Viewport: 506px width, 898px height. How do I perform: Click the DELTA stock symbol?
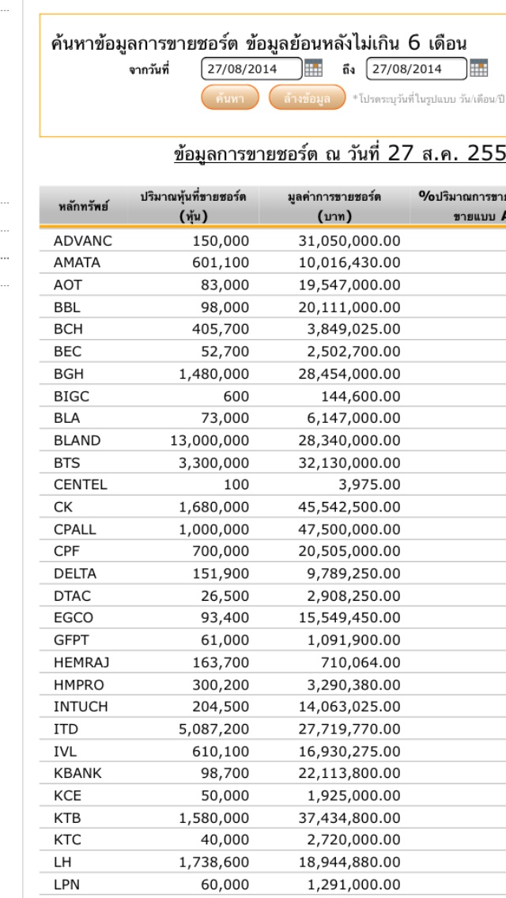75,573
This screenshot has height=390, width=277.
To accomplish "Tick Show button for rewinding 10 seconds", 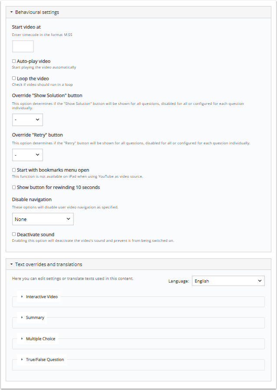I will coord(14,187).
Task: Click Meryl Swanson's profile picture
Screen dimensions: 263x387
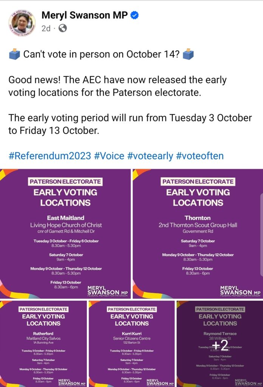Action: click(x=22, y=23)
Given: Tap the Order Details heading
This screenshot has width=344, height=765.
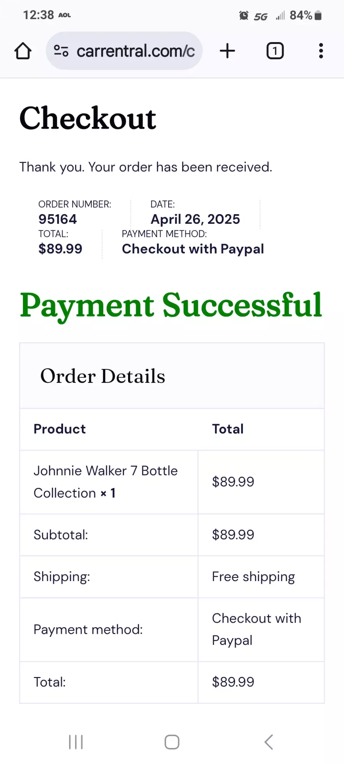Looking at the screenshot, I should (x=103, y=376).
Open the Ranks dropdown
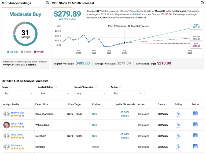This screenshot has height=154, width=206. [19, 93]
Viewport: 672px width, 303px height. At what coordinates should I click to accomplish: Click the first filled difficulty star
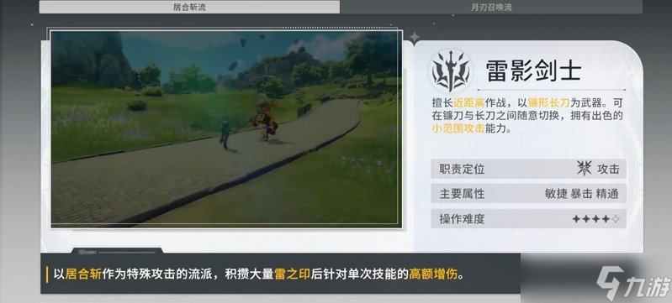tap(576, 219)
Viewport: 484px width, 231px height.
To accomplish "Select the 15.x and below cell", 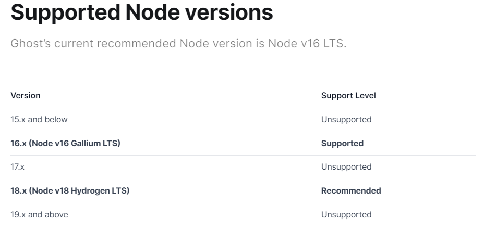I will 39,120.
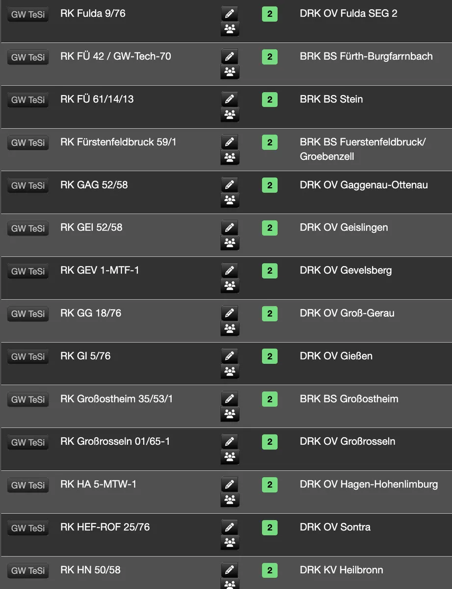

Exercise description:
Quote the items word for word, from the line containing "Task: Click Meryl Swanson's profile picture" through the line containing "This screenshot has height=154, width=206.", including both of those lines. Leave out the pictures.

Result for this exercise:
Task: Click Meryl Swanson's profile picture
Screen dimensions: 263x387
Action: click(x=22, y=23)
Given: Tap the Order Details heading
This screenshot has width=344, height=765.
Looking at the screenshot, I should (x=103, y=376).
Open the Ranks dropdown
This screenshot has height=154, width=206. [19, 93]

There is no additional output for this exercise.